Most RFCs are deeply technical — and they follow the “Yaakov rule” for intelligibility (if you didn’t write it, or you didn’t sit with one of the authors in a bar someplace to talk about it, you can’t understand it), there are a few here and there every network engineer should know. RFC 6250 is one of those. Titled “Evolution of the IP Model,” this RFC covers the baseline assumptions around IP networks when IP was designed, versus the real world of IP networks today.
Some of this RFC you’ll find to be common sense, other parts something you’ve not thought about before, and other parts — you’ll probably disagree with (where two are more agree on everything, one of them is redundant). Let’s highlight a few of the claims, the replies to those claims, and then some thoughts about those replies…
Links and Subnets — The authors spend just a short period of time discussing the difference between a “link” and a “subnet.” Readers mostly familiar with Ethernet might find the definitions they provide — a link is the area within which an IP packet can be forwarded without decrementing the TTL, a subnet is the set of hosts assigned addressed from within an IP subnet — a little confusing. The world used to be much messier in this regard, particularly in the area of nonboradcast mutli-access (NBMA) links. We don’t have as many of these today, so the difference doesn’t seem as crucial. You will still hit these in overlay networks from time to time, particularly in DMVPN and other technologies of this sort. What’s really useful here, though, is a reminder that in IPv6, links and subnets are not at all the same thing.

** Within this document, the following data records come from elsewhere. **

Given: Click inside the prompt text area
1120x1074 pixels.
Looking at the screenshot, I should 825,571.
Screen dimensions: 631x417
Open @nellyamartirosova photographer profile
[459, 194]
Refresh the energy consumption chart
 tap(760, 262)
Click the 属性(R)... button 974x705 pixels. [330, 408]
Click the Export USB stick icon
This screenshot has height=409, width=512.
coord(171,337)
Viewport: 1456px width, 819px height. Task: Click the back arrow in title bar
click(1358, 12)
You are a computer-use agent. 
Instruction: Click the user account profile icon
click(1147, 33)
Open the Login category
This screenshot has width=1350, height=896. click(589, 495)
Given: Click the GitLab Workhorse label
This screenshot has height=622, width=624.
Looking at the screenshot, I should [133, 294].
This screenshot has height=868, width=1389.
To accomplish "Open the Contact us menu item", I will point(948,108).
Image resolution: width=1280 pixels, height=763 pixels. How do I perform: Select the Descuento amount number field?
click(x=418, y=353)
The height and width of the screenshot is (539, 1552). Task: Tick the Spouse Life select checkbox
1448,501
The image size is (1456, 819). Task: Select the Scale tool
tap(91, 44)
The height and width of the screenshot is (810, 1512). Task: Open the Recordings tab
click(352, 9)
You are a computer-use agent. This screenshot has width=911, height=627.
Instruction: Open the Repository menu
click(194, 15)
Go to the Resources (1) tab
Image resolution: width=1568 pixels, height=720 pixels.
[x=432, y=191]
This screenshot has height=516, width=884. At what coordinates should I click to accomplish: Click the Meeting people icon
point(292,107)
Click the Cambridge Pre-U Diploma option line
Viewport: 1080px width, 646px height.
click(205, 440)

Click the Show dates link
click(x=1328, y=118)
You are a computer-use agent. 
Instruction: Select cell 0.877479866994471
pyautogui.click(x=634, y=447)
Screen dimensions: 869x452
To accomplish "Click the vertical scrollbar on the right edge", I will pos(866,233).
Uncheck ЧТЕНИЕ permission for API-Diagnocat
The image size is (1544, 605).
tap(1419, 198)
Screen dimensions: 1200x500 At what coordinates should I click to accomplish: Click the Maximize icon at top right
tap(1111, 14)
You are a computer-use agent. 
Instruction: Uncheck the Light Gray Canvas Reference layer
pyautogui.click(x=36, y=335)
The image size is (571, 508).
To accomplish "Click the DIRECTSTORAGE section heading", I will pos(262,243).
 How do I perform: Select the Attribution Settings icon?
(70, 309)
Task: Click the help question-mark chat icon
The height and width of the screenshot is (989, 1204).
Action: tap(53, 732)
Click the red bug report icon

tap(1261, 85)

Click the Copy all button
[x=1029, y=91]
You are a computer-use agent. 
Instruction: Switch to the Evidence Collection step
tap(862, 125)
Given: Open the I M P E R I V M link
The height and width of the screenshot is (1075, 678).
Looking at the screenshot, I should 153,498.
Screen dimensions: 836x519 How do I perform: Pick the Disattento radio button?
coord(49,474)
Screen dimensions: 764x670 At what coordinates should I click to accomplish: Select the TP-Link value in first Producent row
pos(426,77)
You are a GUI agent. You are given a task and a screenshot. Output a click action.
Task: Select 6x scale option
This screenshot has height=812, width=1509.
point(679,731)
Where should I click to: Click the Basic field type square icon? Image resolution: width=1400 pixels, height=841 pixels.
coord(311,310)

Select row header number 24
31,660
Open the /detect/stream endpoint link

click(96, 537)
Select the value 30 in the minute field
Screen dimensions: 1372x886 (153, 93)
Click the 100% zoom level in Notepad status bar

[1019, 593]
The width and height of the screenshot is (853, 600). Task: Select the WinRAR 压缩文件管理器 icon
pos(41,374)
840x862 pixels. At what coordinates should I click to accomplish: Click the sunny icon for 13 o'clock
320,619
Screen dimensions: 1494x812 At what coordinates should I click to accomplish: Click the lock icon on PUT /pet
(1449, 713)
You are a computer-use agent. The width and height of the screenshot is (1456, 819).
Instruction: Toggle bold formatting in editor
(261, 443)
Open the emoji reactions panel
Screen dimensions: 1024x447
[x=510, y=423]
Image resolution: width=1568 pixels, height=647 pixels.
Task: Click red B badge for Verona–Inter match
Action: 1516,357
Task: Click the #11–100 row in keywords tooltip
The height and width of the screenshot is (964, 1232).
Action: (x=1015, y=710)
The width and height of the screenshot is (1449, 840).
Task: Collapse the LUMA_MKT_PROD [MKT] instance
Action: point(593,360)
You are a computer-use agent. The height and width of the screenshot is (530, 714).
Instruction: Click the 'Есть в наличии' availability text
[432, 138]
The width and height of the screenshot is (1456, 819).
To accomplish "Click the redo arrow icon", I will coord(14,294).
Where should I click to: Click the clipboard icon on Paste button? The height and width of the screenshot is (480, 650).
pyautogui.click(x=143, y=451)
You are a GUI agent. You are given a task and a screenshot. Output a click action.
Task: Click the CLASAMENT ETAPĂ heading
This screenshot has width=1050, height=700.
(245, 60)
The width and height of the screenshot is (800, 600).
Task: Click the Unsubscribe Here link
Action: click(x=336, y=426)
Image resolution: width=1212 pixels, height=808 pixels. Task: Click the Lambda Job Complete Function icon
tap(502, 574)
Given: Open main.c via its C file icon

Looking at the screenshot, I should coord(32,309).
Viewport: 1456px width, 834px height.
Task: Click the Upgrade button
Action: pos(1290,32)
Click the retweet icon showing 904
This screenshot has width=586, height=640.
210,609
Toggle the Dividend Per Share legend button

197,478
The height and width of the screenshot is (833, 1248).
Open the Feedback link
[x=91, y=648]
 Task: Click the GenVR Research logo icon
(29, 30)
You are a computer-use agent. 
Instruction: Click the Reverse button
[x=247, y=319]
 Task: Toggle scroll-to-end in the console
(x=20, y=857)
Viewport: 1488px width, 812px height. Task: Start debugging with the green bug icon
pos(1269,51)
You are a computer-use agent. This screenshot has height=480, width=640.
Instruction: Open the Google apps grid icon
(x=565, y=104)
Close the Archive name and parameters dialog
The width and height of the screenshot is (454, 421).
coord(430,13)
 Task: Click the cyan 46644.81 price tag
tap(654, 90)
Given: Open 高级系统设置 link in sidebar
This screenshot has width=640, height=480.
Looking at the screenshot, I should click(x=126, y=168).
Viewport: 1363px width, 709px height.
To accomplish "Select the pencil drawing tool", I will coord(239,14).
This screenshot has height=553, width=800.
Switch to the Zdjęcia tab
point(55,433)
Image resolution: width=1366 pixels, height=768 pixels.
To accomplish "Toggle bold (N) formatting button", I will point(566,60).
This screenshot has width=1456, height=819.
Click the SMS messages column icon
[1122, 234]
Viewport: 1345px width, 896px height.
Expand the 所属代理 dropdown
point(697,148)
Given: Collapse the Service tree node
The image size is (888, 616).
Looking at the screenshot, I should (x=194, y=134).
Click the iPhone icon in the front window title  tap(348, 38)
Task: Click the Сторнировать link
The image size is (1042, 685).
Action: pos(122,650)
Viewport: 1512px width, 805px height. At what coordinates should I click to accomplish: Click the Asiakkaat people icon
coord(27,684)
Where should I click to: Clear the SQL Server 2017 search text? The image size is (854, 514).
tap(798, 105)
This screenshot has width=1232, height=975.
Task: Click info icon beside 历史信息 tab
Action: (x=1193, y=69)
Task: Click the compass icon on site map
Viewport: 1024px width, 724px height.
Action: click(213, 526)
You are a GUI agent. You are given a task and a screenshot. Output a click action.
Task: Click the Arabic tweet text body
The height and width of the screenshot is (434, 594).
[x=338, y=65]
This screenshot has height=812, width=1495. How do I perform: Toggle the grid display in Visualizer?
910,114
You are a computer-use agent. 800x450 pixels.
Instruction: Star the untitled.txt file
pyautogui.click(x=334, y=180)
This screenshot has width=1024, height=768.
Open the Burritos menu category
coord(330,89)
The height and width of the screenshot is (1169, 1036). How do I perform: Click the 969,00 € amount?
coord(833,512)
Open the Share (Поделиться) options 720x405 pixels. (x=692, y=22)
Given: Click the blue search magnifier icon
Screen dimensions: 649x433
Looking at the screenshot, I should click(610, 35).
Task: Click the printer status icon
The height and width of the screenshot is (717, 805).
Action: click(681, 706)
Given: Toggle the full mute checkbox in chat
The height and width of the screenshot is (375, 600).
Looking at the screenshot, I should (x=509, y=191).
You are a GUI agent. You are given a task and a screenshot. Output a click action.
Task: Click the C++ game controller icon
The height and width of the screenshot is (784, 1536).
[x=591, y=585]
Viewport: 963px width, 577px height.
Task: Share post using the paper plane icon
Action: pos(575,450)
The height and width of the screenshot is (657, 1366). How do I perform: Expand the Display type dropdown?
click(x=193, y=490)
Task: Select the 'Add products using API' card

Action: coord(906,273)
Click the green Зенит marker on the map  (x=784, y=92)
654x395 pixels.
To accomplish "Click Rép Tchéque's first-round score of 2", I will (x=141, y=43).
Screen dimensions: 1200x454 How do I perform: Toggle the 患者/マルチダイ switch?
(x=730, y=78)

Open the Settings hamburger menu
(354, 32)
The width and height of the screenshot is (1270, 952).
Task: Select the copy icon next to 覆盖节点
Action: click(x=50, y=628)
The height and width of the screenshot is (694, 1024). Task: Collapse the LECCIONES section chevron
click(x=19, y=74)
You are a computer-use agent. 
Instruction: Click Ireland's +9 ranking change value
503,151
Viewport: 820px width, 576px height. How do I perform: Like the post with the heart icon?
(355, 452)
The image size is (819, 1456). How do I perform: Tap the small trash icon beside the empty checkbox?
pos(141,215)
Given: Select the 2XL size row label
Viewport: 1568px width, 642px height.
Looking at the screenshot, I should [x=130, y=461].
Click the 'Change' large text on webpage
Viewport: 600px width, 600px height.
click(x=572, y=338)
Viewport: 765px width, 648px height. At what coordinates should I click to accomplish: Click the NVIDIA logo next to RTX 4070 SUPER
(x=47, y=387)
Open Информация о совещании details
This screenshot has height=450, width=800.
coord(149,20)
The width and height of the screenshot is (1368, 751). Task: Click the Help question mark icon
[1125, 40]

Claim: Error messages can be received in response to data packets — This is a huge deal in today’s networking world — not only across the Internet, but also across a local network. The idea that error messages can, and will, be received for any particular condition, from explicit notification to host unreachable, is just not something you can, or should count on. This has a major impact on application developers as well as network engineers troubleshooting a network. If you need error messages of any sort to be delivered, you’d better design the network to support them explicitly. By the way, one of the reasons these messages are difficult to deliver is because connectivity in the Internet is neither symmetric nor transitive any longer.
Claim: Multicast is supported within a link — We always seem to assume you can send a multicast across a single link; for instance, when troubleshooting it’s easy to ping 126.96.36.199 to see if EIGRP multicast packets are getting through. But a failed ping to a local multicast address doesn’t mean the link isn’t working correctly. This is, again, common in NBMA networks; you never can tell what the transport you’re working with actually looks like. Just because it says it’s an Ethernet interface doesn’t mean it is, in fact, an Ethernet interface.
Claim: Multicast/broadcast is less expensive than replicated unicast — We always assume that replicating multicast or broadcast across an Ethernet segment is cheaper than sending multiple unicast streams across the network, but this simply isn’t true. Particularly when you start dealing with layer 2 overlays on top of layer 3 networks being used as a data center fabric, all bets are off as to which method is cheaper to implement. A lot of it going to depend on the number of receivers, and the amount of the fabric being covered, as well as the intelligence of the control plane. But in general, the more sparse the receiver set, the more sense it’s going to make to have the transmitter bear the burden of replication by sending multiple unicast streams.
These examples give you a flavor of what’s in this RFC — solid, practical wisdom, for the most part, from engineers who have lived with IP for a number of years, and seen the protocol and the model surrounding the protocol through the large number of modifications made to it across those years.